Productivity Based Incentive Systems
Employee motivation, accountability, incentives and productivity measurements
The focus of a productivity-based excess profit incentive system is to reward the employee based on the work performed over and above the minimum profit standards established by management, as opposed to a bonus given based on entitlement.
Every company has several obligations: to generate enough cash flow to meet the company’s daily cash requirements, produce a profit commiserate with the risk involved in the business practice, allow the owner(s) to maintain a good quality of life and assure the employees a fair wage and safe work environment.
The concept of excess-based profit incentives was developed as a methodology to ensure the business maintains the profit margins required to thrive and provide employee motivation based on specific performance criteria.
What’s the first step in developing an incentive program that works for a specific business?
You have to define the minimum gross profit your organization must produce in order to maintain its return on risk. The amount of incentive is calculated on the gross profit generated in excess of this amount.
This allows the company to increase profits as the excess profit is shared with the company and employees.
Should you have one incentive for all employees or individualize incentives to each?
In order to be effective, incentives must be tied to cost areas that employees have control over. This could be labor hours, material costs, overtime, reworks and waste and scrap, small tools and consumable supplies.
This is in direct contrast to an incentive plan that does not take into account the individual contribution of the employees. If you try to create a one-size-fits-all approach, you could run into problems where an employee’s incentives are dictated by factors beyond his or her control. That can be pretty demotivating.
Is there a specific way to account for the incentives on the books beyond a category called bonuses?
The financial reporting system must reflect the distinct/discreet operations of the company so it will be possible to measure the performance of employees.
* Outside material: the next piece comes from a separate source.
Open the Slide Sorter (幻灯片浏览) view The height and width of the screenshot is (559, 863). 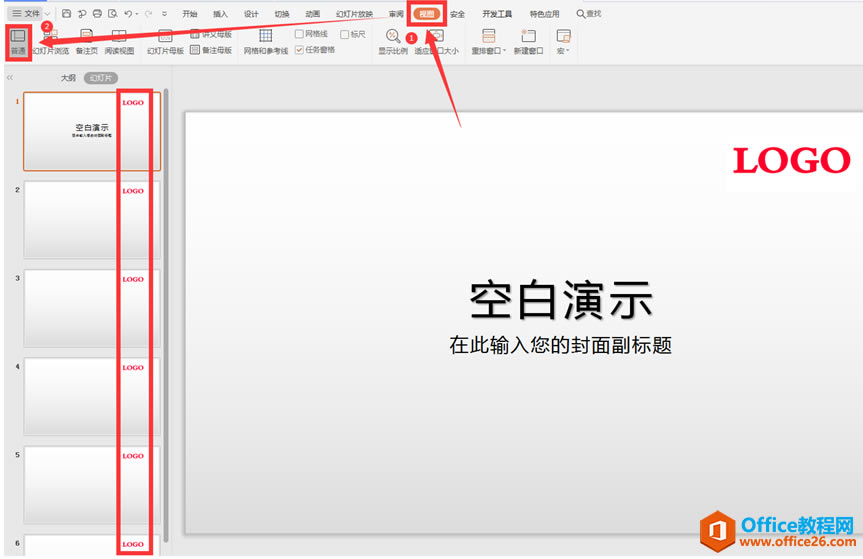[50, 42]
If a company lumps all of the direct job/production costs into one ledger account, it will be impossible to measure where either improvement or poor performance is coming from.
What components are critical to any incentive plan?
The way to hold employees accountable is to have a program that rewards good performance and negatively impacts the incentive amount if the performance is sub par. For example, if the employees maintain a waste and scrap budget below what is established by management, the incentive paid to employees increases. If the waste and scrap budget is exceeded, the incentive is decreased.
The incentive plan should reward all employees of the company based on their specific contributions to the overall success of the company – the greater the responsibilities, the greater the reward. This includes senior management, administrative personnel, supervisors and line employees, down to the least-senior positions.
How often should incentives be distributed?
Rewards on a consistent basis, monthly or quarterly, maintain motivation but reduce the administrative burden on management. Do not fall into the year end bonus syndrome. The bonus is generally arbitrary, is not based on performance, leads to entitlement and is often paid because the employees expect it regardless of the financial ability of the company to absorb the expense. Management pays because it does not want to disappoint the employees.
What impact do these types of plans have on the overall net result of a company’s operations?
Excess-profit incentive plans force employees to pay attention to the work at hand. They have the greatest impact on profitability and whether management pays because they do not want to disappoint the employees.
Done correctly, it can be an extremely powerful tool for your business.